How does it work? Supposing we have tables:

create table guitar (
  id INTEGER PRIMARY KEY,
  name varchar(100));

create table guitarstring (
  id INTEGER PRIMARY KEY,
  tone varchar(1),
  guitar_id INTEGER);

alter table guitarstring add constraint string_guitar_id
  foreign key (guitar_id) references guitar (id);

We write Java classes:

public class Guitar {

  private Long id;
  private String name;
  private List<GuitarString> strings;

  public Guitar() {}

  public Guitar(Long id, String name, List<GuitarString> strings) {
    this.id = id;
    this.name = name;
    this.strings = strings;
  }
}

public class GuitarString {

  private Long id;
  private String tone;

  public GuitarString() { }

  public GuitarString(Long id, String tone) {
    this.id = id;
    this.tone = tone;
  }
}

Then we create table mapping:

Table guitarTable = new Table(Guitar.class, "GUITAR");
Column[] guitarCols = {
  new Column("id", "id", true),
  new Column("name", "name", false)
};
guitarTable.setColumns(guitarCols);

Table stringTable = new Table(GuitarString.class, "GUITARSTRING");
Column[] stringCols = {
  new Column("id", "id", true),
  new Column("tone", "tone", false)
};
stringTable.setColumns(stringCols);

Join stringJoin = new ChildRefJoin("strings", stringTable,
  new String[] {"id"},
  new String[] {"guitar_id"});
guitarTable.setJoins(new Join[] {stringJoin});

Or if you like convention over configuration, you may use AutoConfigurator to create Table-mappings:

AutoConfigurator autoConf = new AutoConfigurator("fi.devtrain.*");
Table table = autoConf.config(Guitar.class);

Now it’s simple to generate SQL:

GuitarString aString = new GuitarString(new Long(1), "A");
List<GuitarString> strings = new ArrayList<GuitarString>();
strings.add(aString);
Guitar guitar = new Guitar(new Long(1), "Strato", strings);
List<WriterResult> inserts = mapper.writeInsert(guitar,guitarTable);
List<WriterResult> updates = mapper.writeUpdate(guitar,guitarTable);
List<WriterResult> deletes = mapper.writeDelete(guitar,guitarTable);

Execute it with Spring JdbcTemplate:

JdbcTemplate jdbcTemplate = new JdbcTemplate(myDataSource);
for (WriterResult wr : inserts) {
    jdbcTemplate.update(wr.getSql(), wr.getParams());
}

For queries, use Spring ResultSetExtractor with Kauklahti mapper.

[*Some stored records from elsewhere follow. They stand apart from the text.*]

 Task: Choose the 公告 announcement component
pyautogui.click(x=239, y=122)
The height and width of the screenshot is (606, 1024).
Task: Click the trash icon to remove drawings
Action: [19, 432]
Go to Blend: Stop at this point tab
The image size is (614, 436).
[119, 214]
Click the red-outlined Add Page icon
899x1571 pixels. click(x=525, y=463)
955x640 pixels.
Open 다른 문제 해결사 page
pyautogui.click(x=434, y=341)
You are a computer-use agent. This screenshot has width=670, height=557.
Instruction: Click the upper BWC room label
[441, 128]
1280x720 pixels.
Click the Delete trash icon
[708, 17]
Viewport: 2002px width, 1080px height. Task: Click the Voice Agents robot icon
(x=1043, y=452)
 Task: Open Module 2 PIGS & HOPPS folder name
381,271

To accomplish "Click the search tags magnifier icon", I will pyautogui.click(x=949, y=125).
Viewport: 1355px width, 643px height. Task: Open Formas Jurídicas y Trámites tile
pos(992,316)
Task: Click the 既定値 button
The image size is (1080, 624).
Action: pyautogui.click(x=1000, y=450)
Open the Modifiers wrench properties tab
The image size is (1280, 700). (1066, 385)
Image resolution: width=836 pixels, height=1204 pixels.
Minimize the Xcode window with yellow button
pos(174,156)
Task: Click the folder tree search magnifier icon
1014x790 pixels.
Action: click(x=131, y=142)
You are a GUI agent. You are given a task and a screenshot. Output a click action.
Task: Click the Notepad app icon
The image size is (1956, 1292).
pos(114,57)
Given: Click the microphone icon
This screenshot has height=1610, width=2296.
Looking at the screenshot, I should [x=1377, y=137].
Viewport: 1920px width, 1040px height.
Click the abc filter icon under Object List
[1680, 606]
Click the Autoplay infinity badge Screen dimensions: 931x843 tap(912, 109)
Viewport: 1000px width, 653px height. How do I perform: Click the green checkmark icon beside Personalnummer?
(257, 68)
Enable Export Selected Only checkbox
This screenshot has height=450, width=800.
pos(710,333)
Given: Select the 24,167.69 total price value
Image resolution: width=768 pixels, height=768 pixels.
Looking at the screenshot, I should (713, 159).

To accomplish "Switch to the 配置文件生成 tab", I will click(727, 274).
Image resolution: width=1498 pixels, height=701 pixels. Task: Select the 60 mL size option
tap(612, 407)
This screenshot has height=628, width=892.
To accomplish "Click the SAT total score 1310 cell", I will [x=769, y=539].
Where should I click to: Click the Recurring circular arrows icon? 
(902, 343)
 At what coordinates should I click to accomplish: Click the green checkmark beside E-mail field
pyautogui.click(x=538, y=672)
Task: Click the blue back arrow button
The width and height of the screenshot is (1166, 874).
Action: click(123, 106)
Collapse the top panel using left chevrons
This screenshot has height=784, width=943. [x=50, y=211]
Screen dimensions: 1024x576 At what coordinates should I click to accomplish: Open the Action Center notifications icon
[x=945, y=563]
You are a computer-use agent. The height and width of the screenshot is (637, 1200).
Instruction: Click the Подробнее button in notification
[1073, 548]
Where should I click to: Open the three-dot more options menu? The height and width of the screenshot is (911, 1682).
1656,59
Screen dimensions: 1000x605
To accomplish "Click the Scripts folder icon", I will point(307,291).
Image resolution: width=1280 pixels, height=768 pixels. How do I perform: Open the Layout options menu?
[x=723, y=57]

ResultSetExtractor extr = new ResultSetExtractor() {
  public Object extractData(ResultSet resultSet)
         throws SQLException, DataAccessException {
    return mapper.extract(resultSet, guitarTable);
  }
};
String query = mapper.writeSelect(guitarTable);
List guitars = (List) jdbcTemplate.query(query, new Object[0],extr);

So what’s so great about Kauklahti? I wrote the solution, because it only took about 1300 LOC. And because:

  • Mapping API is simple and programmatic
  • Every piece of SQL is in my hands before execution
  • It provides basic features I need in ORM (and nothing more)
  • Only log4j.jar is required library dependency (even Spring is optional)

If you’re interested, download latest release from SourceForge or check out the code from http://kauklahti.svn.sourceforge.net/svnroot/kauklahti

User’s Guide and test examples are included to get things started.